11.11. Construction. The headings of the several sections of this Agreement are intended for convenience of reference only and are not intended to be a part of or to affect the meaning or interpretation of this Agreement. Any rule of construction to the effect that ambiguities are to be resolved against the drafting party will not be applied in the construction or interpretation of this Agreement. Except as otherwise expressly indicated, all references in this Agreement to “Sections” are intended to refer to Sections of this Agreement. As used in this Agreement, “discretion” means “sole discretion” unless otherwise expressly indicated, and “including” means “including but not limited to” unless otherwise expressly indicated.
11.12. Controlling Agreement/Translations. This Agreement is prepared and executed in the English language. The English language version shall govern the Parties’ relationship. Any translation of this Agreement into any other language shall be for convenience of reference only and shall have no legal effect.

12. GOVERNING LAW/JURISDICTION/DISPUTE RESOLUTION.

12.1 Governing Law/Jurisdiction. This Agreement and the legal relations of the Parties hereto shall in all respects be governed, construed and enforced in accordance with the laws of the State of Colorado without regard to conflict of law principles. Any action by LICENSEE against MOBILE EPIPHANY for any cause of action relating to this Agreement shall be brought within one year after any such cause of action first arises.
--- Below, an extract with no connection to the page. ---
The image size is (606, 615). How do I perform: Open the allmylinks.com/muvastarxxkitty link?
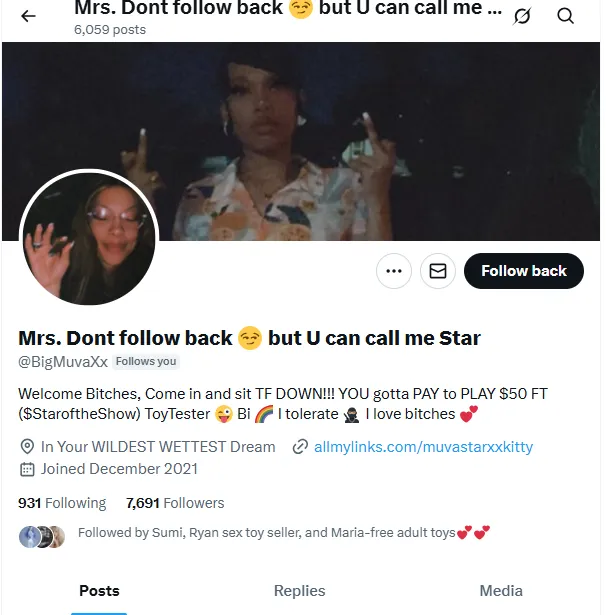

12.2 Arbitration. Any controversy or Claim arising out of or relating to this Agreement, or the breach or interpretation thereof, shall be settled by mandatory, binding arbitration in the State of Colorado in accordance with the rules of the American Arbitration Association, and judgment on the award rendered by the arbitrator may be entered in any court having jurisdiction thereof. Service of process by MOBILE EPIPHANY in connection with any such dispute shall be binding on LICENSEE if sent to LICENSEE either by email or regular mail at the address specified on the purchase order or at such address as otherwise specified by LICENSEE from time to time. Each Party will pay its own costs and expenses (including attorneys’ fees) of any such arbitration (and each Party shall equally share in (i) any translation costs and (ii) the costs and expenses of the arbitrator(s) (including related fees and expenses, such as arbitration meeting room expenses and court reporter fees) except that, where the arbitrator(s) have made a determination that a Party had no substantial basis for its position asserted during the arbitration, the arbitrator(s) may compel such Party to pay all or a portion of the other Party’s costs and expenses, including administrative fees, arbitrator fees, attorneys’ fees, expert fees, witness fees, travel expenses, and out-of-pocket expenses. NOTHWITHSTANDING ANYTHING IN THIS SECTION TO THE CONTRARY, MOBILE EPIPHANY SHALL NOT BE PREVENTED FROM ENFORCING ITS INTELLECTUAL PROPERTY RIGHTS OR RIGHTS WITH RESPECT TO CONFIDENTIAL INFORMATION IN ANY APPROPRIATE JURISDICTION.